Но руки буквально чесались. В частных разговорах, быстро становившихся достоянием общественности, да и в интервью Набоков давал ясно понять, что он думает по поводу книги и всей связанной с нею истории. Кое в чем он перещеголял и тех проинструктированных патриотов, которые громили Пастернака на московском писательском собрании. Они обвиняли поэта в измене делу партии, Набоков — в том, что роман специально написан с целью способствовать этому делу. Кончилась валюта, нужная для подрывной работы партии за рубежом, вот и решили, наняв Пастернака, состряпать это варево и угостить им западный мир, а гонорары пустить на пропаганду. Простодушный Запад попался на приманку. Глупцы вроде Эдмунда Уилсона трубят, что только великий писатель и человек необычайного мужества мог создать подобную книгу, живя в тоталитарном обществе.
После смерти Пастернака Набоков счел, что моральные препоны исчезли, и стал открыто повторять свою версию, рожденную фантазией, которая распалилась от ненависти. Голд нашел в бывшем его кабинете экземпляр романа, исчерканный такими комментариями: «вздор», «пошлость», «провинция». При этом убеждении Набоков останется до конца своих дней.
Не он один оценивал роман отрицательно (хотя до таких резкостей не доходил, кажется, никто из людей с дарованием и литературным опытом). Лидия Чуковская приводит несколько отзывов Ахматовой, которые не порадовали бы дружившего с нею автора: попадаются страницы, вызывающие желание перечеркнуть их крест-накрест, герой какой-то картонный, местами скороговорка, непростительная Пастернаку.

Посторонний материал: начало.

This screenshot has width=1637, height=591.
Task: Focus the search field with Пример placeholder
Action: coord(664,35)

Правда, все это рядом с пейзажами, каких никогда не бывало в русской литературе, даже у Толстого, рядом с замечательно написанным девятьсот пятым годом. Оценки Ахматовой говорят прежде всего о ее вкусе. И мнение Набокова тоже во многом определено тем, что ему совсем чужда традиция, которой принадлежит книга Пастернака — историософская, проникнутая мыслями об обновленном христианстве.

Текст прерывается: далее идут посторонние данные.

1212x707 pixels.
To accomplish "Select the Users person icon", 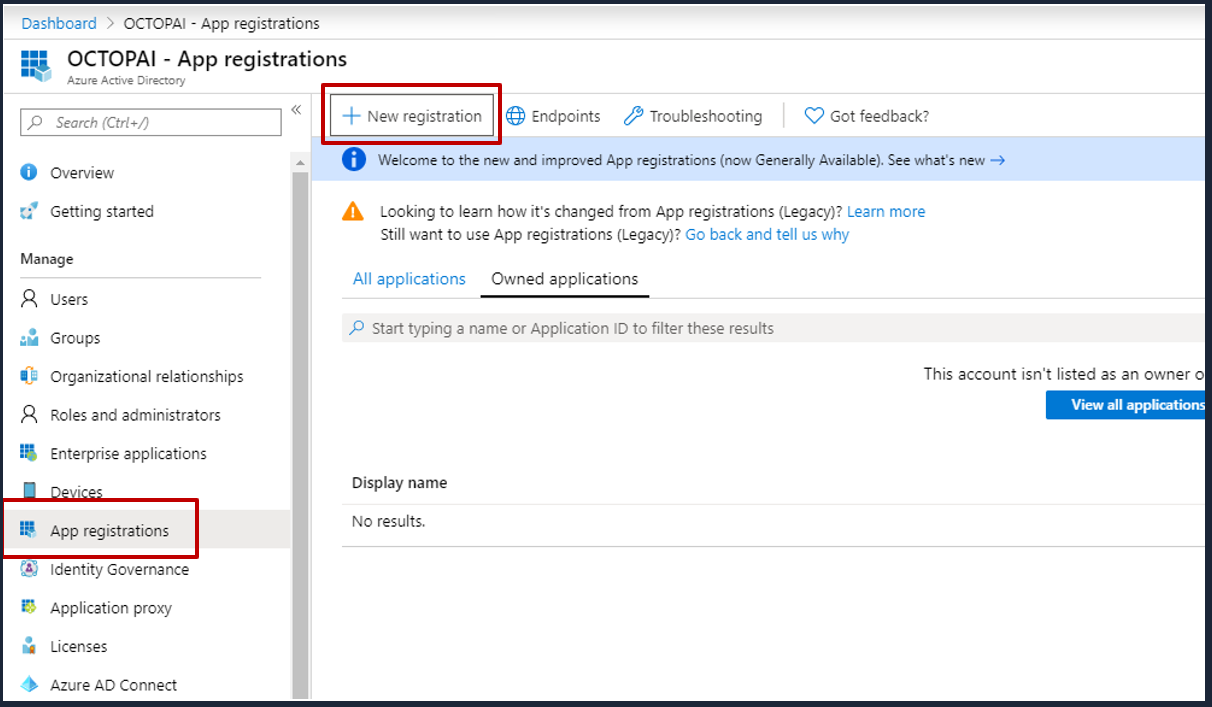I will [x=29, y=299].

Но все-таки у двух писателей, которые восприняли «Доктора Живаго» как неудачу, совершенно разный счет к роману, и дело не в том, что Ахматова, помимо провалов, видит свершения, тогда как Набоков пытается дискредитировать его безоговорочно. Тут важен нравственный, а не только собственно эстетический счет. Сколь бы серьезные доводы ни находила Ахматова, считая, что у Пастернака получился «неудавшийся шедевр», она, безусловно, никогда не допустила бы, чтобы ее отзыв помог увериться в некоторой своей правоте тем, кто запретил печатание «Доктора Живаго» в России, обрушив на автора преследования. Набоков — вряд ли он мог оставаться в полном неведении об этом — объективно подал голос в поддержку тех, кто травил Пастернака, скрывая истинные свои побуждения за разговорами о творческом срыве. Если, как он уверял, все дело было исключительно в том, что роман слаб с художественной стороны, а прочее не имеет никакого значения, то в тогдашних обстоятельствах подобная эстетическая разборчивость слишком уж явно отдавала сальеризмом, как понимал это слово Ходасевич: не зависть, а нетерпимость к чужому опыту, и настолько болезненная, что она побуждает к нравственно неприемлемым поступкам. Когда через десять лет Набоков прочел Солженицына, впечатление было бледным и в общем отрицательным, однако нигде он и полсловом не обмолвился, как оценивает эту прозу. Наоборот, словно бы вопреки собственным правилам, объявил, что полон сочувствия героическому автору, не касаясь литературных качеств его произведений. Но ведь эти произведения и не вытесняли набоковские из списков бестселлеров. А в 1969 году Нобелевскую премию, которой обошли Набокова, ожидавшего ее после «Ады» (крупные нью-йоркские издания даже оставили место на первых полосах для телеграмм о триумфе соотечественника в Стокгольме), получил не Солженицын, удостоенный ее год спустя, но другой писатель — Беккет. Не было причин считаться с Солженицыным литературной славой, оттого не было и психологических препятствий, чтобы достойно оценить его мужество. Много раз повторявшиеся Набоковым слова о том, что в литературе для него важен только художественный счет, — слова, и не больше.